Мелькнула мысль, что, быть может, пища предназначена вовсе не ему, мелькнула и пропала, вытесненная жутким голодом. Мычка потянулся к блюду, выхватил ближайший кусок. Одна рука хватает мясо, удерживая, пока зубы отрывают кус побольше, вторая тянется к ягодам. Ягоды лопаются на зубах, смешиваются с мясом, привнося в пищу тонкий привкус кислинки. За ягодой следует пучок травы. Вкус почти не меняется, но добавляется приятная свежесть, словно после глотка из бегущего с гор ледяного ручья в жаркий полдень.
Мычка не успел опомниться, а мясная кучка уменьшилась вдвое. Однако голод оставался по-прежнему силен, и, задавив сомнения, Мычка продолжил трапезу. Лишь когда пальцы заскребли по блюду, собирая последние крошки, а внутренности перестало сводить голодом, Мычка отодвинулся от стола, отдуваясь, присел, чувствуя, как приятно потяжелело в желудке.
Потянуло в сон.
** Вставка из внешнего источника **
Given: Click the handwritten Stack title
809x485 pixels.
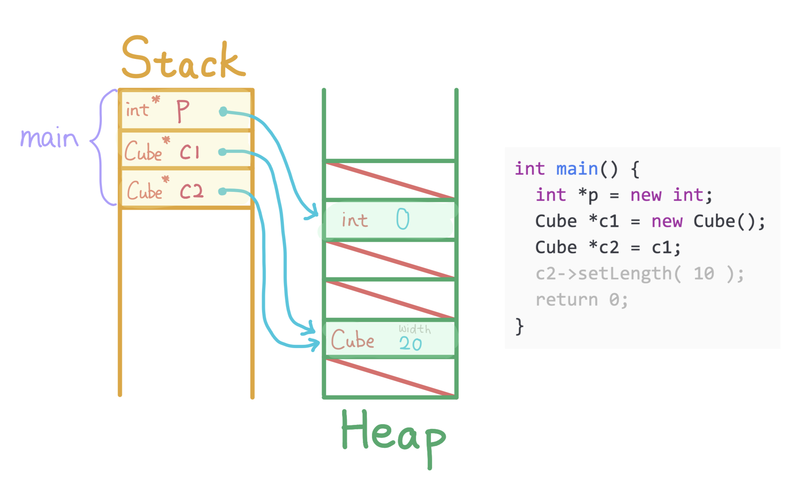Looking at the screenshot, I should coord(183,58).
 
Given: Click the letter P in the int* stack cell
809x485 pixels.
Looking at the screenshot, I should coord(183,110).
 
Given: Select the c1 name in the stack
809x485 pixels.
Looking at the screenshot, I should coord(190,151).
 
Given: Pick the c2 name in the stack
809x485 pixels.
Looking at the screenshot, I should coord(192,191).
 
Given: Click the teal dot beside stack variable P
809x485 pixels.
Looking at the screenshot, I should coord(223,112).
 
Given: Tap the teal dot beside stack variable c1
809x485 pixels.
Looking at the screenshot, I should coord(222,152).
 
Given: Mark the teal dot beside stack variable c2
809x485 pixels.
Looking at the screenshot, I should coord(222,191).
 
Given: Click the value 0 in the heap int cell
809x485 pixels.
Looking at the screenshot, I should coord(403,219).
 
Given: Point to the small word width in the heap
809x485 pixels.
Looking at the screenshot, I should coord(415,329).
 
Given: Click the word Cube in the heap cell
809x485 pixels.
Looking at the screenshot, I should coord(352,339).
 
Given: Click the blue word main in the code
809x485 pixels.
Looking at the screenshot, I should coord(577,169).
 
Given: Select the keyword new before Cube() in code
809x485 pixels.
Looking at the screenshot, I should coord(667,221).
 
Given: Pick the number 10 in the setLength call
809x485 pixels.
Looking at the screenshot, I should coord(703,274).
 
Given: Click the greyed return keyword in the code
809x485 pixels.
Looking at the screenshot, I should coord(567,300).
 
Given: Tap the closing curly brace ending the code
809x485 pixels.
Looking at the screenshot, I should coord(520,326).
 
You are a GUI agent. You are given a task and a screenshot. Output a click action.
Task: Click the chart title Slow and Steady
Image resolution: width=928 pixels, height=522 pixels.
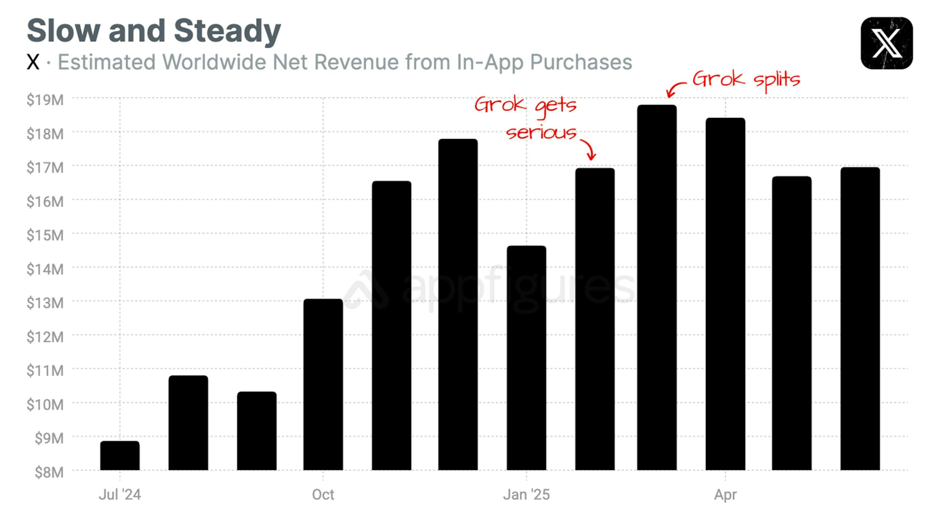[154, 31]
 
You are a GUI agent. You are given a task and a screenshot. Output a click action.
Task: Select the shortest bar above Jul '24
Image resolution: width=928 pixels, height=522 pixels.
[120, 456]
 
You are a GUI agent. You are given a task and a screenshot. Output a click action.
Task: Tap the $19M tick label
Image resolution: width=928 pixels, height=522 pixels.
[45, 100]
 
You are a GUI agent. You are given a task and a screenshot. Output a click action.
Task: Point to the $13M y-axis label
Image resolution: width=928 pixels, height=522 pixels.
[45, 303]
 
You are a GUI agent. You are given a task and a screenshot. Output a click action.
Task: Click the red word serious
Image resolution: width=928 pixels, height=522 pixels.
[541, 133]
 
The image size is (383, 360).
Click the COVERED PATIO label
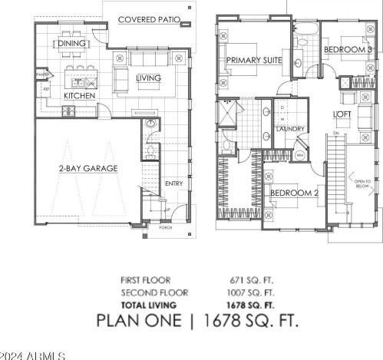(150, 15)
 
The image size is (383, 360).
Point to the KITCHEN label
(78, 96)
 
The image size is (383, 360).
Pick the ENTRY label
(174, 183)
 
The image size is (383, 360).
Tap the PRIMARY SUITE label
(253, 60)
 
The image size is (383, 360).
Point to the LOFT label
(342, 115)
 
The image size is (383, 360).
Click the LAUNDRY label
(291, 129)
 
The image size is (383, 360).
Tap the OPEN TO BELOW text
(361, 184)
Мычка прилег, но уснуть не получилось. За проведенное в беспамятстве время бока настолько устали от твердой поверхности, что продолжать разлеживаться оказалось свыше всяких сил. Поворочавшись, он поднялся вновь, двинулся по кругу, разглядывая убранство помещения. Но занятие быстро наскучило. Ничего интересного. Обычная изба охотника, каких он перевидал на своем веку десятки.
Лишь в одном месте взгляд надолго застыл, прикованный к странному приспособлению. Заточенная с краев полоска металла, чем-то отдаленно напоминающая нож, разве что излишне выдается защитное перекрестье, не позволяющее руке соскользнуть на заостренную часть, и лезвие: обоюдоострое, длинное сверх всякой меры, со странной бороздкой посредине.